Welcome to the inaugural issue of the Journal of Usability Studies.

This journal was born in response to a growing need in the community of usability practitioners and researchers. Have you ever you looked for the most recent findings of usability studies that you can learn from or wondered where to publish interesting results from your own usability studies? Until now, there was no available forum for usability practitioners and applied researchers to share and disseminate many of their findings and experiences that are of general interest to this community. To meet this need and to fill the gap between academic research and business case studies, the Journal of Usability Studies was born. This publication will be a peer-reviewed, on-line journal dedicated to promoting and enhancing the practice, research, and education of usability engineering.

In this issue:

What are the challenges that face us as usability practitioners and researchers? More than ten years after introducing the notions of discount and guerrilla usability, Jakob Nielsen revisits them and offers interesting and thought-provoking ideas in his short essay on: “Usability for the Masses“.

We are in a period when mobile devices and applications are rapidly becoming more and more pervasive. One of the challenges that this trend introduces to usability practitioners is how to test the usability of mobile devices and applications with high ecological validity. In their article: “Usability Testing of Mobile Applications: A Comparison between a Laboratory and Field Tests“, Anne Kaikkonen from Nokia and others suggest that testing mobile applications in the laboratory may not be much different than field testing.

The benefits of performing iterative usability tests are probably familiar to most usability practitioners. Alex Genov, in his article “Iterative Usability Testing as Continuous Feedback: A Control Systems Perspective“, proposes to adopt a different framework for iterative usability testing. The framework of Systems Control Theory (aka Cybernetics) can be beneficial in understanding and extracting the benefits of iterative testing.
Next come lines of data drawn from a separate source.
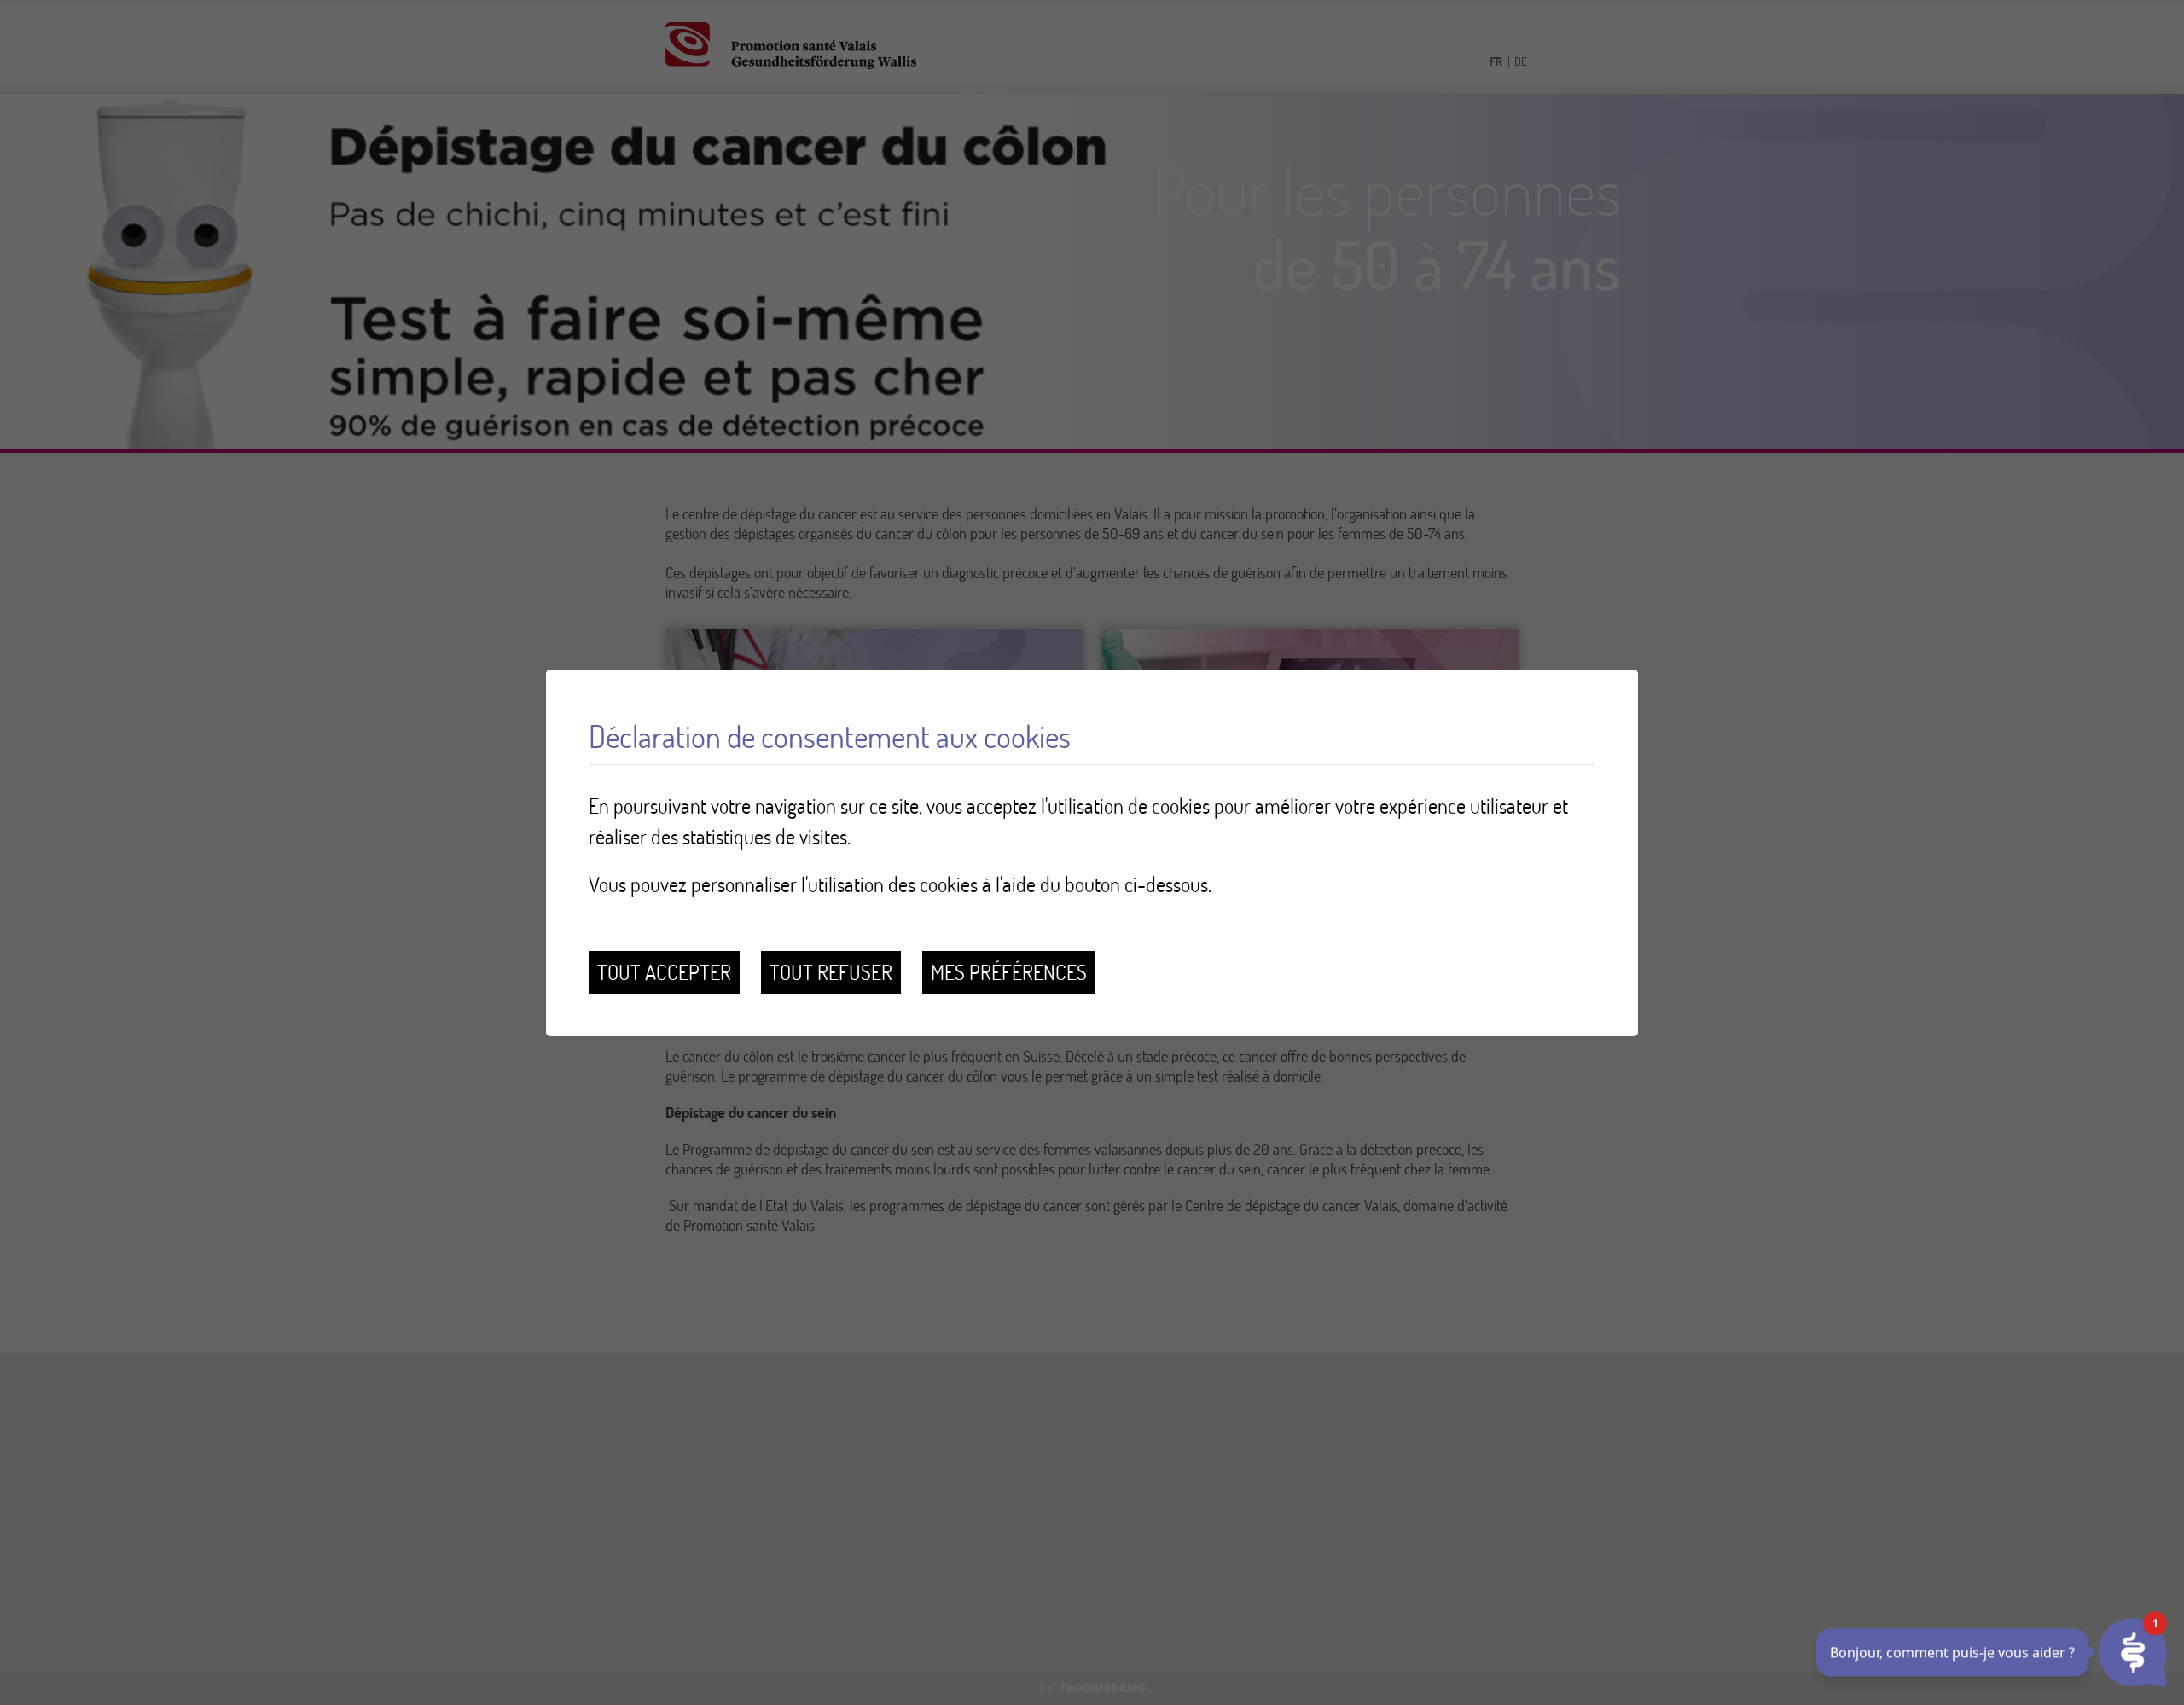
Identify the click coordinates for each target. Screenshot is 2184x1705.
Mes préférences (1009, 972)
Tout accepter (664, 972)
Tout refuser (831, 972)
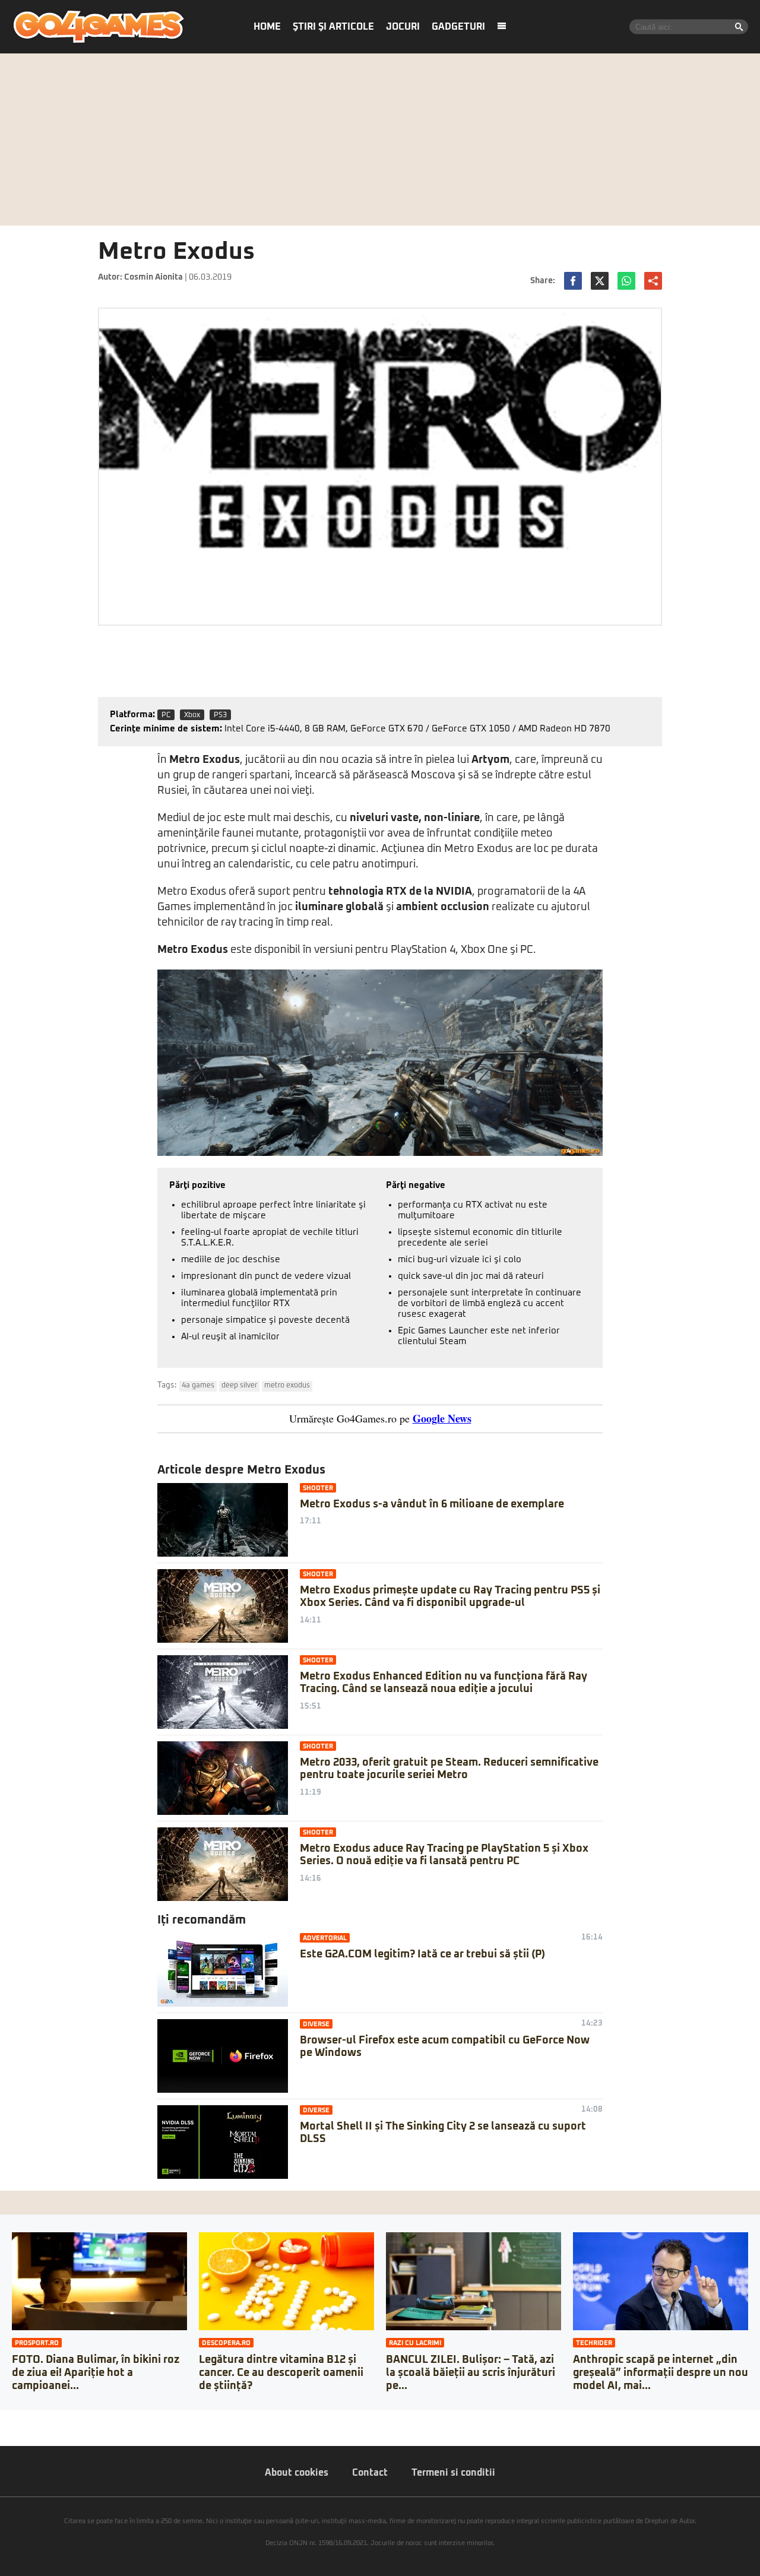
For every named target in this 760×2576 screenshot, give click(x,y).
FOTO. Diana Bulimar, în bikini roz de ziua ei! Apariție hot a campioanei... (95, 2373)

And on a similar note, iterative testing is very often equated with formative testing. Mary Theofanos and Whitney Quesenbery, in their article “Towards the Design of Effective Formative Test Reports“, describe the international efforts to develop a common report format for the results of formative usability tests. It should be noted that a previous such effort sponsored primarily by NIST has led to the formulation of an international standard for reporting summative usability tests. Finally, we are at an age were we do most of our travel arrangements ourselves via our favorite travel web site. Are there any new and unique challenges to the design of travel web sites? Deborah Carstens and Pauline Patterson have examined this issue as part of a multi-phase project, and are presenting their findings in their article: “Usability testing of Travel Websites.”